Exercise details
Please write out everything from the line containing "The height and width of the screenshot is (467, 569)." down to the end of the items again, requests included, shifting every coordinate in the answers by -4. Leave the pictures out.

Data for this task
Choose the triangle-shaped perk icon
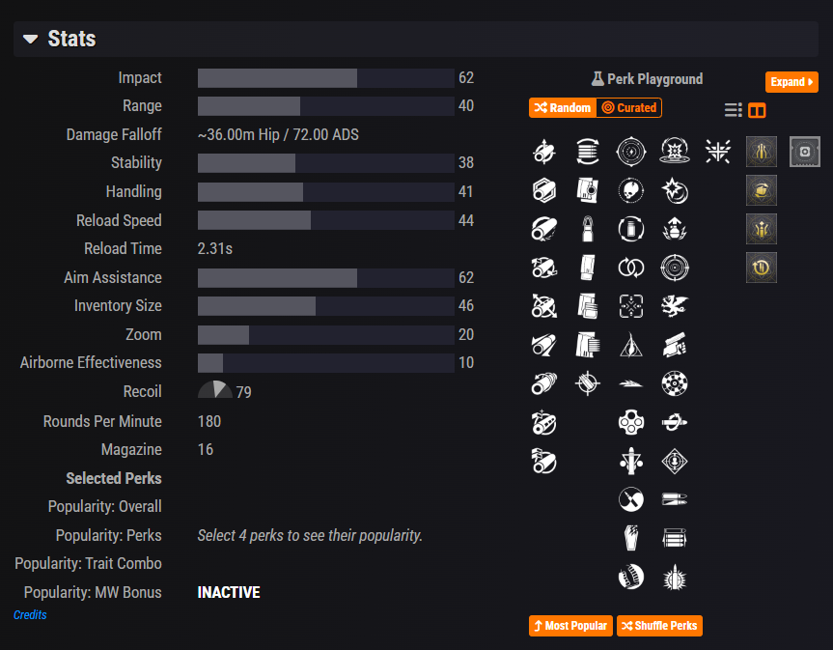pos(630,344)
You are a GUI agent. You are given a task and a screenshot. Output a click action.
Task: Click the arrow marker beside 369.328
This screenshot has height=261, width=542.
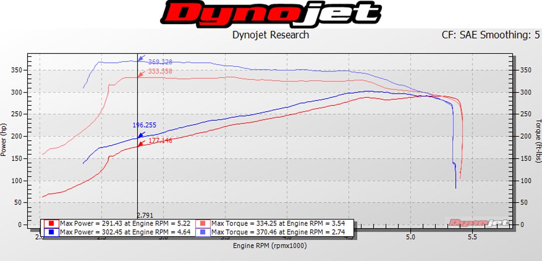141,59
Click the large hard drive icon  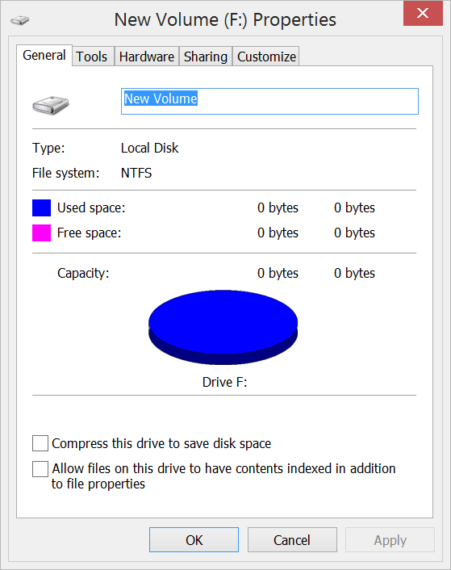click(51, 105)
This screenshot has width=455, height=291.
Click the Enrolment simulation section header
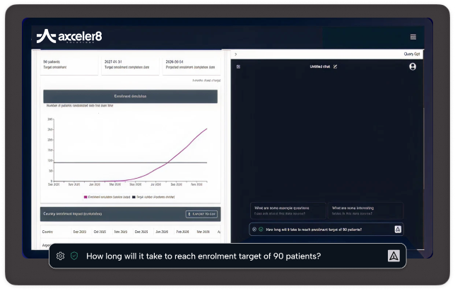click(x=131, y=95)
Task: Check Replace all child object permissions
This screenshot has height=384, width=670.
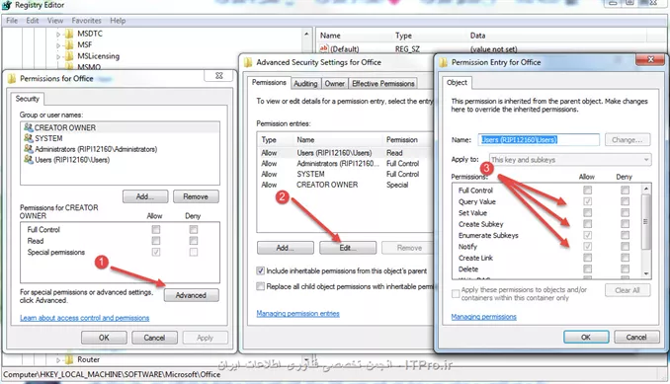Action: point(260,286)
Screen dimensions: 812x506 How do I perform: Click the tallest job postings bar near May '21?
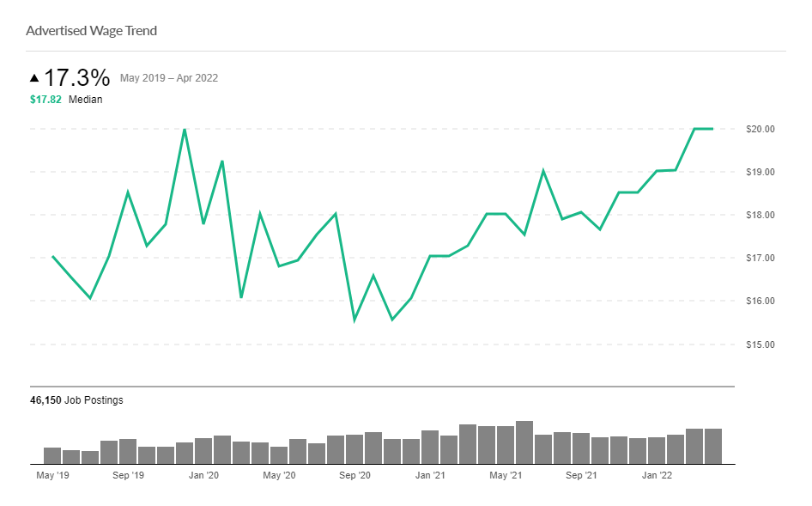click(524, 442)

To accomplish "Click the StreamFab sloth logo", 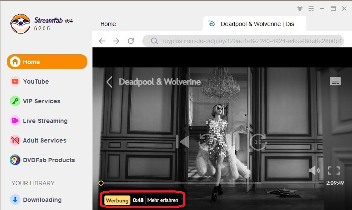I will pos(20,24).
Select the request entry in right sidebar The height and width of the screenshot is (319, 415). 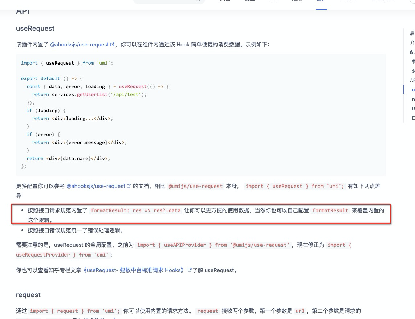point(413,99)
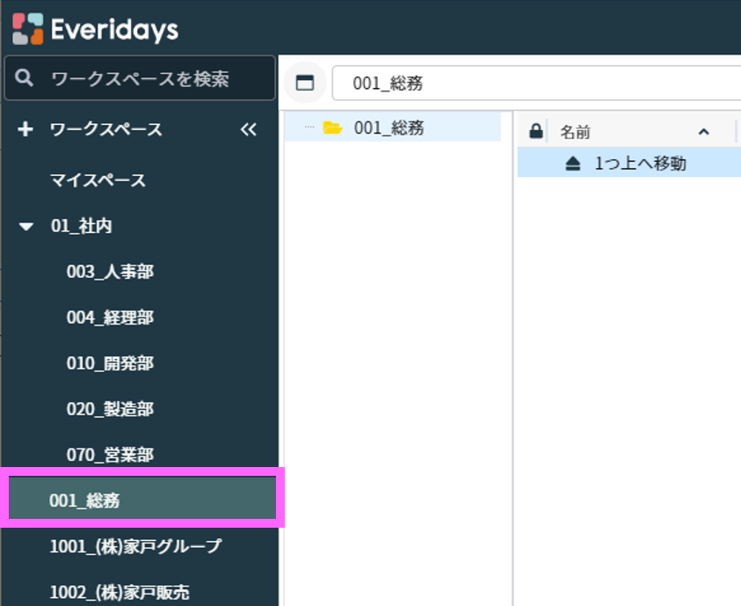Select the 003_人事部 workspace

pyautogui.click(x=110, y=272)
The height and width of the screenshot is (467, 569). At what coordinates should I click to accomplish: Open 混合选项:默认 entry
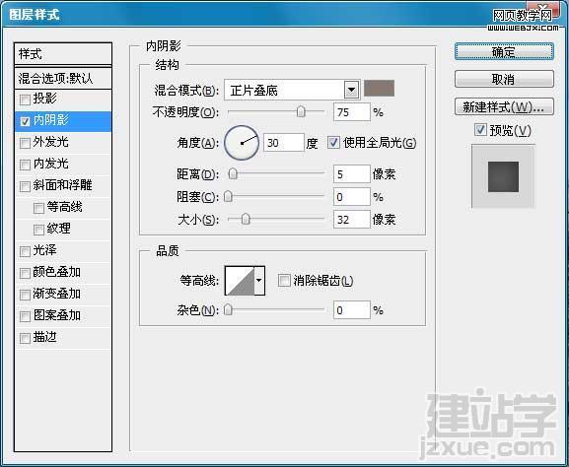pos(63,78)
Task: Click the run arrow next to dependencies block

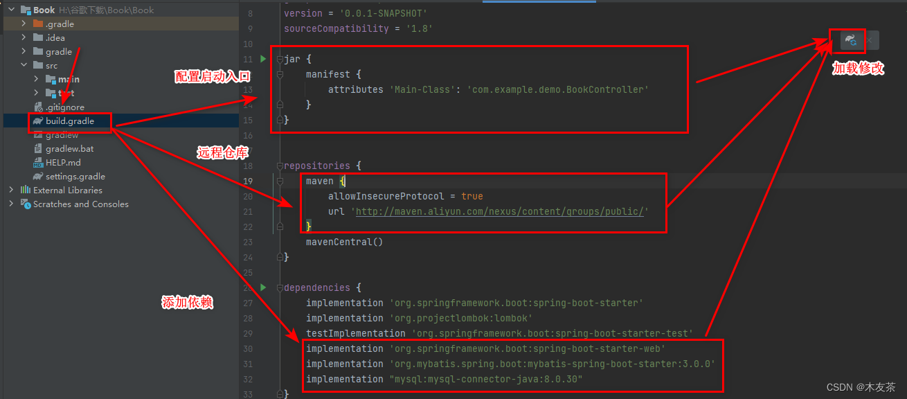Action: pyautogui.click(x=263, y=287)
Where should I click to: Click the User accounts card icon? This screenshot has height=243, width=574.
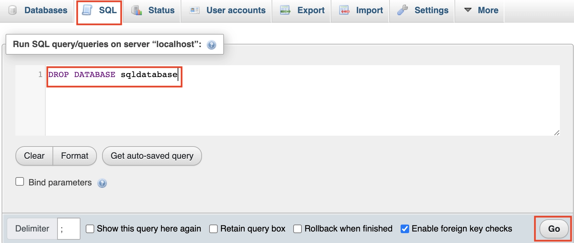click(x=194, y=10)

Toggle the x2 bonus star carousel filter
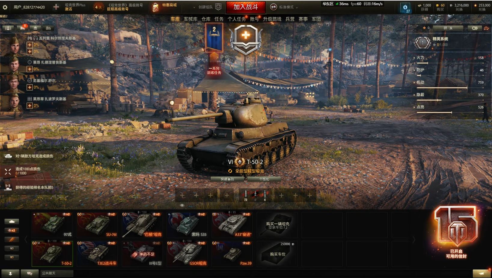point(12,230)
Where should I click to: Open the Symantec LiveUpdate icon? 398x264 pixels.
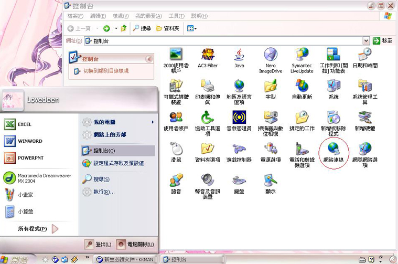point(302,55)
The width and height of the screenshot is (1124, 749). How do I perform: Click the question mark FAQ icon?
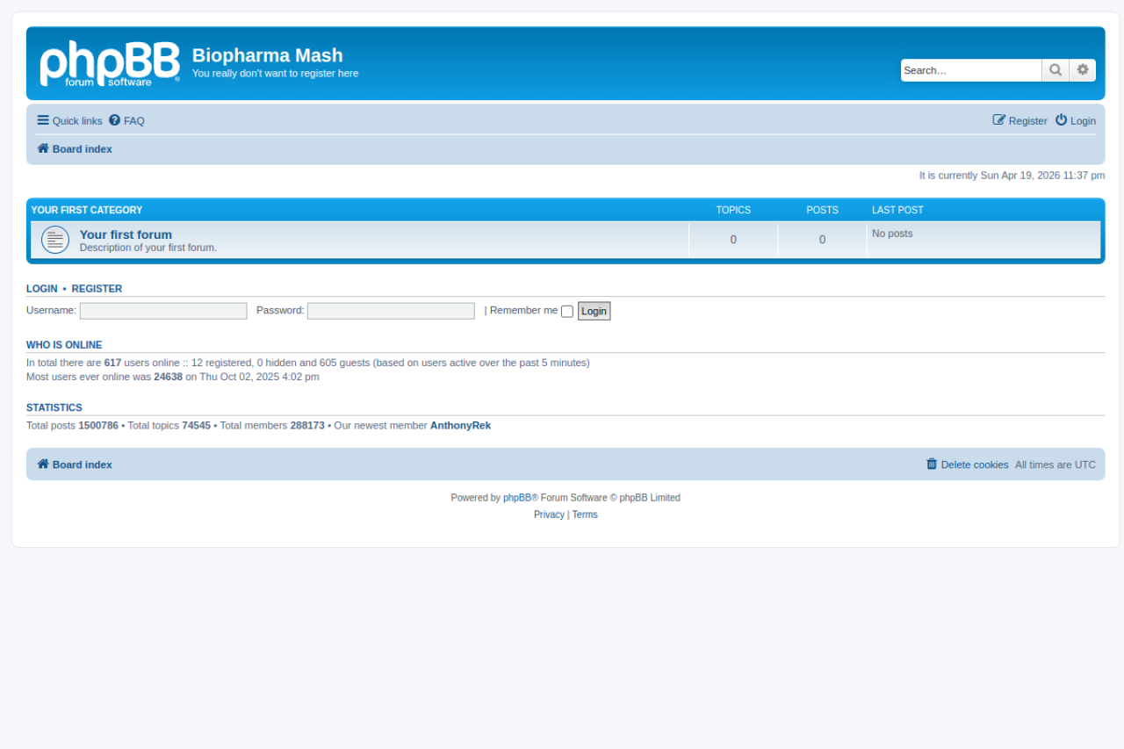(x=115, y=120)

Answer for the task
The height and width of the screenshot is (467, 569). At what coordinates should I click to accomplish: Open 混合选项:默认 entry
pos(59,74)
Task: Click the run arrow next to dependencies block

Action: pyautogui.click(x=259, y=283)
Where should I click to: Click the User accounts card icon? This screenshot has height=243, width=574.
click(x=190, y=6)

Toggle the x2 bonus star carousel filter
point(8,226)
Where should I click to: Open the Symantec LiveUpdate icon? 398x264 pixels.
point(298,51)
The width and height of the screenshot is (1124, 749). How do I perform: Click the question mark FAQ icon?
(x=111, y=116)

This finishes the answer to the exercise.